We compare our method to purely supervised baselines and SSL methods. The first two purely supervised methods are the support vector machine (SVM) and extreme gradient boost (XGB). These two approaches achieved the best results in the original experiments of Logacjov et al. [27] for the HARTH dataset. We ensure comparability by retraining an XGB and an SVM on HARTH v1.2 and HAR70+, respectively, using a hyperparameter optimization followed by a LOSO. We compute the same \(F=161\) features of five-second time frames the authors in [27] used for training. We use the radial basis function, with parameter \(\gamma =\frac{1}{F\cdot \sigma ^2_X}\), as the kernel function of the SVM, with \(\sigma ^2_X\) being the variance of the training set X. A regularization parameter of \(C=10\) and no class weighting lead to the best results. For XGB, the best hyperparameters of our hyperparameter optimization are learning rates of 0.5 and 0.3, number of estimators 1024 and 512, and maximum depths of 3 and 5, for the datasets HARTH v1.2 and HAR70+, respectively. The multi-class classification error rate is used as the loss function. For the PAMAP2, Opportunity, and RealWorld, we also perform hyperparameter optimizations, followed by five-fold cross-validations. The baseline predictions are given for five seconds. Hence, similar to the downstream experiments, we unfold these five-second predictions to 50 samples per second, ensuring comparability. In addition to the XGB and SVM, we experiment with a well-established baseline method for HAR, the DeepConvLSTM [33]. Architectural hyperparameters are the same as in the original DeepConvLSTM paper to maintain comparability. The remaining hyperparameters are found through hyperparameter optimizations. We experiment with time series data as input (TS), as well as spectrograms (Spectr.).

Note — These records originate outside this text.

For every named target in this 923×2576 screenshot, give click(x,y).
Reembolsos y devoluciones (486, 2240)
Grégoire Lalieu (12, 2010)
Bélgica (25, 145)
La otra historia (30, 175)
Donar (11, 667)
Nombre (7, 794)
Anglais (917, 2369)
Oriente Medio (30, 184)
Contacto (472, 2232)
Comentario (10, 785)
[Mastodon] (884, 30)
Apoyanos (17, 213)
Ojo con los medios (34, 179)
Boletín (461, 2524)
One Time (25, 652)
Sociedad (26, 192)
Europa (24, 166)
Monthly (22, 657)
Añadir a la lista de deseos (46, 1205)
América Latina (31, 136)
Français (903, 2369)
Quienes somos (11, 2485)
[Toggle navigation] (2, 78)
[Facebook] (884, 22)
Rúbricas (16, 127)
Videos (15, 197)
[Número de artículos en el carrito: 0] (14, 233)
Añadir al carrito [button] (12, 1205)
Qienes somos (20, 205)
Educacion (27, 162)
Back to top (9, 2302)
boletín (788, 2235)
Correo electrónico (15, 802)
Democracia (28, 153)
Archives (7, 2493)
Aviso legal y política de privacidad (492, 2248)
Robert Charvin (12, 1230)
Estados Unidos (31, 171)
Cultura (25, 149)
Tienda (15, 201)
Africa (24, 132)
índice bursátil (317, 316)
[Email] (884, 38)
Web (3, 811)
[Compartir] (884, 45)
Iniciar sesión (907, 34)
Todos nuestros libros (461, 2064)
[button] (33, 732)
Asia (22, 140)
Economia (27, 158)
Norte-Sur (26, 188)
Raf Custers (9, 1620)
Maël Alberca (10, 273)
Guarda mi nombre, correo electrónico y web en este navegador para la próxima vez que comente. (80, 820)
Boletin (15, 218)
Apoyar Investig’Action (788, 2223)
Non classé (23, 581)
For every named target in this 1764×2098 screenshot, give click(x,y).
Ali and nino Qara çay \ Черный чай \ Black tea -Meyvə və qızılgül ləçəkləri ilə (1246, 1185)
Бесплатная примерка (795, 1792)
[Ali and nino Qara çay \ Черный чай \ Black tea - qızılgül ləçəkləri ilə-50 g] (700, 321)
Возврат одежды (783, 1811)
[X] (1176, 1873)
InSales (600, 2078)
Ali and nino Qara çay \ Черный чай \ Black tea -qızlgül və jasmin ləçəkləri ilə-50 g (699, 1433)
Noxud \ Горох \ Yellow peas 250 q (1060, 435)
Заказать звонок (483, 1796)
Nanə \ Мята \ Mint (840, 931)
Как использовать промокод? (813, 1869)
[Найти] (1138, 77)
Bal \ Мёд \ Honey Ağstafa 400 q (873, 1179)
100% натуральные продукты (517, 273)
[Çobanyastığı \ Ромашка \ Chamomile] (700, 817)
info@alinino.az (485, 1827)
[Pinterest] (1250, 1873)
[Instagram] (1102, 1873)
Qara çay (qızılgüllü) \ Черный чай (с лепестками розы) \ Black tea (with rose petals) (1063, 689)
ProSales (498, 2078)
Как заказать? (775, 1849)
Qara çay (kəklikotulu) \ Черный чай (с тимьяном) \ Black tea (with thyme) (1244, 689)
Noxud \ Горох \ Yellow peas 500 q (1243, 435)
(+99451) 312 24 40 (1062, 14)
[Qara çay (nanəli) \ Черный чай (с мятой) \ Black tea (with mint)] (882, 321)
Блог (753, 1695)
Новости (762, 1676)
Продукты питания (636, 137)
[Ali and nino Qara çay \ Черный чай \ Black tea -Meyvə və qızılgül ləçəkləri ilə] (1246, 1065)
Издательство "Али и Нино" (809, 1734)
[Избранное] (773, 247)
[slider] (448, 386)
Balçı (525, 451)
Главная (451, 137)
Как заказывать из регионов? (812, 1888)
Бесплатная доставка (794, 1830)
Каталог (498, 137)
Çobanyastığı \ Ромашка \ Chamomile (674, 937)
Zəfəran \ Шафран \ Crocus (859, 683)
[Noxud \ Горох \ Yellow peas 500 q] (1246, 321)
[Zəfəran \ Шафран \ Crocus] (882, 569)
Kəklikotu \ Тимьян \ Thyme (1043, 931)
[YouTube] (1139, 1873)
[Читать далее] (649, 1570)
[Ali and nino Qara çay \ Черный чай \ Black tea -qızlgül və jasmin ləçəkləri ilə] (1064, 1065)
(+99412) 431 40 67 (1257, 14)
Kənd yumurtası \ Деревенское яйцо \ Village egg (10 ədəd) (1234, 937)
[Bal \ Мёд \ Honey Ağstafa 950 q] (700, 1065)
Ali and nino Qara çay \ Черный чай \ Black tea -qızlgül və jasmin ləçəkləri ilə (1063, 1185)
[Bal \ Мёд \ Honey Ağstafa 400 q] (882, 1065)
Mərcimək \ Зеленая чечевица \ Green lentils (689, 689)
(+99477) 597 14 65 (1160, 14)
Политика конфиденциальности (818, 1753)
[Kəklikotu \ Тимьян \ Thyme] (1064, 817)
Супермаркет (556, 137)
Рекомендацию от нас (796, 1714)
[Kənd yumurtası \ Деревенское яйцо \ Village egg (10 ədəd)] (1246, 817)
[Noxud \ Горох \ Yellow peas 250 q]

Furthermore, we compare SelfPAB to two SSL methods, the SimCLR [41] and SelfHAR [40]. SimCLR achieved the best SSL results in the large study of Haresamudram et al. [15] about SSL in HAR, making it a good candidate to compare our method to. SelfHAR is a promising method that combines self-training and SSL in a three-stage approach not investigated by Haresamudram et al. [15]. We pre-train SimCLR and SelfHAR using 100k hours of the HUNT4 dataset and perform downstream training on the five labeled datasets afterward. For SimCLR, the same hyperparameter optimization as in [15] is performed for a fair comparison. For SelfHAR, the default hyperparameters provided in the authors’ source code are utilized due their model’s higher training complexity. We use the original code provided by the authorsFootnote 5Footnote 6.

5 Results

5.1 HARTH v1.2 overall downstream performance

Table 3 shows the average F1-score, precision, recall, and accuracy across all test subjects of the HARTH v1.2 LOSO, together with the corresponding standard error. The first six methods are the four purely supervised baselines, as well as setting (2) and (3). The last four rows show the self-supervised methods, SelfHAR, SimCLR, SelfPAB (linear eval.), and our proposed SelfPAB pre-trained on 100k hours of HUNT4 data. The best results are written in bold letters, and the second-best are underlined. SelfPAB 100k shows the best results in all four metrics. The XGB has the second-best F1-score, recall, and accuracy, closely followed by the SVM. However, the accuracy results should be treated with caution since the activities of HARTH v1.2 are highly imbalanced, which is not considered when computing the accuracy. The F1-score takes imbalances into account and is a trade-off between precision and recall. It is therefore considered the most important metric in this work. With the highest F1-score of \(81.3\%\), SelfPAB 100k is the best model in our experiments. The DeepConvLSTM (TS) has the worst performance with an F1-score of \(51.2\%\), followed by DeepConvLSTM (Spectr.) with \(60.2\%\). Furthermore, setting two (Spectrograms + MLP) has the third-worst performance, with an average F1-score of \(60.5\%\), precision of \(70.9\%\), and recall of \(66.5\%\). The accuracy is similar to the ones of the baseline models. This is followed by our linear evaluation with \(64.9\%\) F1-score, as well as setting three (Spectrograms + TE) with an average F1-score, precision, and recall of \(66.1\%\), \(76.5\%\), and \(67.8\%\), respectively. The two self-supervised methods, SelfHAR and SimCLR, are better than most purely supervised baselines but not better than the SVM, the XGB, or our SelfPAB 100k.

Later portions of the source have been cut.